Write the entries out again. Each one must match exactly.

● **RECORDS TO USE**:
== == ==
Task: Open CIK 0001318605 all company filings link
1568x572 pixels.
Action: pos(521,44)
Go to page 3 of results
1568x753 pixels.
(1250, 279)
== == ==
● **EXPECTED OUTPUT**:
Task: Open CIK 0001318605 all company filings link
1568x572 pixels.
Action: pos(521,44)
Go to page 3 of results
1568x753 pixels.
(1250, 279)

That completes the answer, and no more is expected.